Partners Ioannis Alexopoulos and Flore Poloni, Senior Associate Ryan Cable and Associate Thibaud Roujou de Boubée examine the recent modifications of the ICC and LCIA rules in Global Arbitration Review.
Ioannis, Flore, Ryan and Thibaud’s article was published in Global Arbitration Review, 17 November 2020. and can be found here.
Recent modifications of the ICC and LCIA rules are telling as to arbitration users’ concerns, with efficiency and transparency at the fore, along with the effective management of complex cases and the digitalisation of arbitration necessitated by the coronavirus pandemic, argue Signature Litigation lawyers.
Changes in arbitration rules generally reflect the aim of institutions to streamline proceedings and address recent case law.
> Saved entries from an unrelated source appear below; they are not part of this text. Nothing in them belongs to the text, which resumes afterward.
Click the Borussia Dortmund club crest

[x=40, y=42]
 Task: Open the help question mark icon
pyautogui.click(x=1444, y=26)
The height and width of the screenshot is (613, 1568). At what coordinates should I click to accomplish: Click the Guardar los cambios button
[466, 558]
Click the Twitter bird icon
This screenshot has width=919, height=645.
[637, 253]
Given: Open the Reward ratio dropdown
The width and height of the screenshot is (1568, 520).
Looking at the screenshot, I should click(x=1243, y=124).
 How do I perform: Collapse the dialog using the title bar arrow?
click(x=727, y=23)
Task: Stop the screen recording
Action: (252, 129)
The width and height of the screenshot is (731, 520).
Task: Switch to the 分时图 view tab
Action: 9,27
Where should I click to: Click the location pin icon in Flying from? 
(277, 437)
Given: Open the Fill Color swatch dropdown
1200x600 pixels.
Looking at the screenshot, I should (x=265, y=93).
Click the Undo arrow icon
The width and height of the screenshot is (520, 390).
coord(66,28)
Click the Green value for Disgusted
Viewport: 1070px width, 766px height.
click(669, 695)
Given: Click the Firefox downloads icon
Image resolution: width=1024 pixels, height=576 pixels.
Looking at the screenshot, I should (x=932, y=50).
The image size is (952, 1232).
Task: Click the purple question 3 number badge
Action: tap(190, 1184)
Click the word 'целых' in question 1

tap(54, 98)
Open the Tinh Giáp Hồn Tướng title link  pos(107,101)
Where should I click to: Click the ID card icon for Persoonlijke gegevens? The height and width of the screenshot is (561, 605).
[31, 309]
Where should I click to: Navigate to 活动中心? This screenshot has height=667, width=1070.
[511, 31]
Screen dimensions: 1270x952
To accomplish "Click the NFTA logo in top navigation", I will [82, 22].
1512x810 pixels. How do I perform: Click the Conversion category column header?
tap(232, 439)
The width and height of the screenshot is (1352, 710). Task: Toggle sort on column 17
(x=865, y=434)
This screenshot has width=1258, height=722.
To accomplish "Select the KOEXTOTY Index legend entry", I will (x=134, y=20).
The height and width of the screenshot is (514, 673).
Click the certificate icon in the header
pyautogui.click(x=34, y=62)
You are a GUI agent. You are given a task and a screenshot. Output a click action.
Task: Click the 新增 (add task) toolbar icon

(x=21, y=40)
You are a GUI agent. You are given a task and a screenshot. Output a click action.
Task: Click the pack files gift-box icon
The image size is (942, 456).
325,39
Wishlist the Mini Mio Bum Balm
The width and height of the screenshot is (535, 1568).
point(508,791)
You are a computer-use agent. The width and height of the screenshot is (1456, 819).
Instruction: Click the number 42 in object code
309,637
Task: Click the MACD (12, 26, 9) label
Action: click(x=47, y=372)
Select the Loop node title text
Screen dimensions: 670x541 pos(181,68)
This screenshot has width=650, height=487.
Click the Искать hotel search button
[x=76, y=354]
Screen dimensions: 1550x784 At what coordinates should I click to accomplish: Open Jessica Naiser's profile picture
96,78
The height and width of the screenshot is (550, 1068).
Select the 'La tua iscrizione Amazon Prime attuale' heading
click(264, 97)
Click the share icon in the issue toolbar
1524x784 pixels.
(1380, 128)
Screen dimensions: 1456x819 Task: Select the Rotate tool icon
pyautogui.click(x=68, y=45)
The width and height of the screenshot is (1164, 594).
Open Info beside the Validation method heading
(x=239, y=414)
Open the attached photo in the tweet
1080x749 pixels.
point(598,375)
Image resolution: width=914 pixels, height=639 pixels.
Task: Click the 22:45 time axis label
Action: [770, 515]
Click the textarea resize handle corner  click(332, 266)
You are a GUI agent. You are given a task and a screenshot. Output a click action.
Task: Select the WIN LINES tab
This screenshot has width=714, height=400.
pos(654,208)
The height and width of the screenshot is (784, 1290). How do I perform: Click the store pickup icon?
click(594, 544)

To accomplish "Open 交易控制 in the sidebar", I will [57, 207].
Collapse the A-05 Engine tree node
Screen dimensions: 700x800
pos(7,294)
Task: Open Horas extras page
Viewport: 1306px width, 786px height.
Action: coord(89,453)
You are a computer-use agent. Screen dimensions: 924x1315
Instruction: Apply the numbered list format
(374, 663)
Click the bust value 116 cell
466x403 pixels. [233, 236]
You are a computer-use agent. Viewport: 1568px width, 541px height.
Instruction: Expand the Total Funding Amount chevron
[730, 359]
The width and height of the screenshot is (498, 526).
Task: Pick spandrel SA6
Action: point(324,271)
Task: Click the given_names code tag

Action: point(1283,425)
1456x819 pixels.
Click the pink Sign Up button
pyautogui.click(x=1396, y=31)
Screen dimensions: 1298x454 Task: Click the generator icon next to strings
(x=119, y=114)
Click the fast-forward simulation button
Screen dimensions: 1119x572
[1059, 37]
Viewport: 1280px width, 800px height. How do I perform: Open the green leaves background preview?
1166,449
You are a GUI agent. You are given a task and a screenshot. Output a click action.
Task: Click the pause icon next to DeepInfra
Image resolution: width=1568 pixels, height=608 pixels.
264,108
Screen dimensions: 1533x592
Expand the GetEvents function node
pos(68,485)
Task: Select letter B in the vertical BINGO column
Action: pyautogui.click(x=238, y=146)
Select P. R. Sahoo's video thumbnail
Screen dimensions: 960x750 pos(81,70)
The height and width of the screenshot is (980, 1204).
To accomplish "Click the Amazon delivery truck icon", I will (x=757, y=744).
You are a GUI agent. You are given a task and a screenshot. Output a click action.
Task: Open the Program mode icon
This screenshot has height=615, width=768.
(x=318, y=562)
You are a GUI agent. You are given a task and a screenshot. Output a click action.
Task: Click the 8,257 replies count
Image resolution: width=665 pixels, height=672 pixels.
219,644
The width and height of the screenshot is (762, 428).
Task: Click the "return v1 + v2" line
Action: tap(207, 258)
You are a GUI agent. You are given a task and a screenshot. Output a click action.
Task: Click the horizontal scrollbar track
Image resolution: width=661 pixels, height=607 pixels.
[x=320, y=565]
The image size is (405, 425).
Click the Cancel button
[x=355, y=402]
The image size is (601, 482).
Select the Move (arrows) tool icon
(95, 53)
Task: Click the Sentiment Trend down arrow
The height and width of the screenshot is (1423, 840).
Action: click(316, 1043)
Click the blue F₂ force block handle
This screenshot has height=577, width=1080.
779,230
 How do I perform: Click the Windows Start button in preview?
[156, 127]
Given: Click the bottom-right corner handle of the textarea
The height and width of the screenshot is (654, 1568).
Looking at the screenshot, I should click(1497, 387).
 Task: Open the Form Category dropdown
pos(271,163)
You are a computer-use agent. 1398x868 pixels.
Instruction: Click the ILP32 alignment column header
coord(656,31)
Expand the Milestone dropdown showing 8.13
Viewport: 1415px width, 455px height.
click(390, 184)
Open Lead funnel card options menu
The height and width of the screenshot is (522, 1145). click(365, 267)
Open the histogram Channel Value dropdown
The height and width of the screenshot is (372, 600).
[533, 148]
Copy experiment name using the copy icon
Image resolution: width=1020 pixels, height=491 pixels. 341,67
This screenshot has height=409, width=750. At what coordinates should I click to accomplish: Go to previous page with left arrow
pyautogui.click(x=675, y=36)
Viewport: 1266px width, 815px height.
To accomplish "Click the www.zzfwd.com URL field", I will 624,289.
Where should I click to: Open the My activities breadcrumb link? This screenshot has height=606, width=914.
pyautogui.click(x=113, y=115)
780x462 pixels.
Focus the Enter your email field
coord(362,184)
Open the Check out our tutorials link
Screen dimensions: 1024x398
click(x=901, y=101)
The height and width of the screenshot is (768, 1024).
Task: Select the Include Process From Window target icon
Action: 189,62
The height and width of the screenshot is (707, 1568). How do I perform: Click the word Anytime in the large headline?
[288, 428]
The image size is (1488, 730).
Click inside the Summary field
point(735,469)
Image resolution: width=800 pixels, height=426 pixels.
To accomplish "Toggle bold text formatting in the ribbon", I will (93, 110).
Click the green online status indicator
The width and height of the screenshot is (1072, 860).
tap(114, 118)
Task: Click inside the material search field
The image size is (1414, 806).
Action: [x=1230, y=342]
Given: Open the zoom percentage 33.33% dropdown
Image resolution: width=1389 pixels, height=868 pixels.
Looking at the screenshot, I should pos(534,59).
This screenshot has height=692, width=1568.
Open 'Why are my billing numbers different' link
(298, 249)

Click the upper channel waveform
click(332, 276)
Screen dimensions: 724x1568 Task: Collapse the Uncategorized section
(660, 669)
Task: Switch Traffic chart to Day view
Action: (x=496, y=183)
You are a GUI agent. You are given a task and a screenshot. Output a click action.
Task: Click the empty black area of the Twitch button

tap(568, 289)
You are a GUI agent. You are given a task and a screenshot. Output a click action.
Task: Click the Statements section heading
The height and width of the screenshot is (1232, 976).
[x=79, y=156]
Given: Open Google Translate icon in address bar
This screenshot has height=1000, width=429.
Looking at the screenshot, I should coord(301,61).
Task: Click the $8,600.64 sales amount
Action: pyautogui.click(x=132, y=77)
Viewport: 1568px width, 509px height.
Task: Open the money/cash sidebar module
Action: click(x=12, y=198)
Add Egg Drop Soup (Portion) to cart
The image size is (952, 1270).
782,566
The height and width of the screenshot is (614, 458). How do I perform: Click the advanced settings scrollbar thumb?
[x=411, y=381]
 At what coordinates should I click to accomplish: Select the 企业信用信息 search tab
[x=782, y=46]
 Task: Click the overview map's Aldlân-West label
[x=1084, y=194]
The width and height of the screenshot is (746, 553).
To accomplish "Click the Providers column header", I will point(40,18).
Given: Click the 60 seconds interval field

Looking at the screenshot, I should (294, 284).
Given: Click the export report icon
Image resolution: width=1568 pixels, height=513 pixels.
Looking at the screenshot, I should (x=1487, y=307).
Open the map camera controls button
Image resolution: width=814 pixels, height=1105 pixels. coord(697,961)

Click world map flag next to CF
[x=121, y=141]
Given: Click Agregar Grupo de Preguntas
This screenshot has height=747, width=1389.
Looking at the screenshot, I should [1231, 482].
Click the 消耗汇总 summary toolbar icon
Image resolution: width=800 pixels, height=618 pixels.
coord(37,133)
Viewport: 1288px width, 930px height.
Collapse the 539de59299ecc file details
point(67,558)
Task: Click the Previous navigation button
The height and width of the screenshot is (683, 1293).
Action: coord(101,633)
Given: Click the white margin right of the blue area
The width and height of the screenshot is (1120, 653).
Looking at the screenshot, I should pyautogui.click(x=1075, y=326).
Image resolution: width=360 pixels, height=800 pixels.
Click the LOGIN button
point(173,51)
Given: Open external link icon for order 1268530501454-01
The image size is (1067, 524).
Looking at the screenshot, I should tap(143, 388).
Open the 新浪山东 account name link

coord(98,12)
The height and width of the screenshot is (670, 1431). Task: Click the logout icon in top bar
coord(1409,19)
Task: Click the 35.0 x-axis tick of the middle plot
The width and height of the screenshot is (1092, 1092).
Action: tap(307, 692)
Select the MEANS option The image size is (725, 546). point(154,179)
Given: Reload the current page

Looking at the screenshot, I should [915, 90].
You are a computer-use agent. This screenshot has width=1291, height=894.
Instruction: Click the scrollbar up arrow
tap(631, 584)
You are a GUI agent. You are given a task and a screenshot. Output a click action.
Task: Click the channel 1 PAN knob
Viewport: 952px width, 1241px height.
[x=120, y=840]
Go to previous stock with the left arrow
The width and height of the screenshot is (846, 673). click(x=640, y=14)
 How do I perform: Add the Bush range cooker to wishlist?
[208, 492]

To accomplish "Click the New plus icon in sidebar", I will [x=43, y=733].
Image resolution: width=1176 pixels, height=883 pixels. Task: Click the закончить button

The latest updates made by the LCIA and ICC also impliedly address new pandemic-related concerns and recognise the increasing use of technology and the efficiencies it can bring.
The almost simultaneously released rule revisions make addressing users’ concerns on efficiency a priority, while also providing reasons for the choice of one institution over another.
The revised LCIA rules came into force on 1 October 2020 while the new ICC rules – which may still be subject to amendments – are due to come into force on 1 January 2021. Importantly, the ICC rules will be supplemented with a Note to the Parties and Arbitral Tribunals on the Conduct of Arbitration.
A desire to increase the efficiency of the arbitration process is arguably the leading reason arbitration rules are modified. Given the importance placed on this, one might think previous modifications and current best practices would have already provided the necessary improvements.
However, faced with the difficult balance between allowing parties to fully set out their case and arbitrators’ reluctance to impose measures whose appropriateness is difficult to ascertain at an early stage, both the ICC and the LCIA have considered it worthwhile to add provisions to encourage still more efficiency.
The ICC modified its rules as recently as 2017 and – even before then – committed strongly to efficiency by going so far as to impose financial sanctions on arbitrators who do not render their awards within an allotted time frame of six months. As a consequence, the ICC did not have much to add in this realm.
A focus on efficiency could already be found in general terms within article 22 of the ICC rules, which refers to case management techniques in Appendix IV such as limiting document production and limiting the length and scope of written submissions and oral evidence.
The ICC has nevertheless taken the opportunity to increase the threshold of the automatic application of expedited proceedings to US$3 million: Appendix VI(1)(2). This is a strong validation of the mechanism’s efficiency. Having been among the first to use expedited proceedings ourselves, we can only approve.
The LCIA’s approach is to include in the text of the rules tools for arbitrators to increase procedural efficiency. These are similar to those mentioned in Appendix IV of the ICC rules, such as the power to limit submissions and witness statements: Article 14.6 (i) and (ii).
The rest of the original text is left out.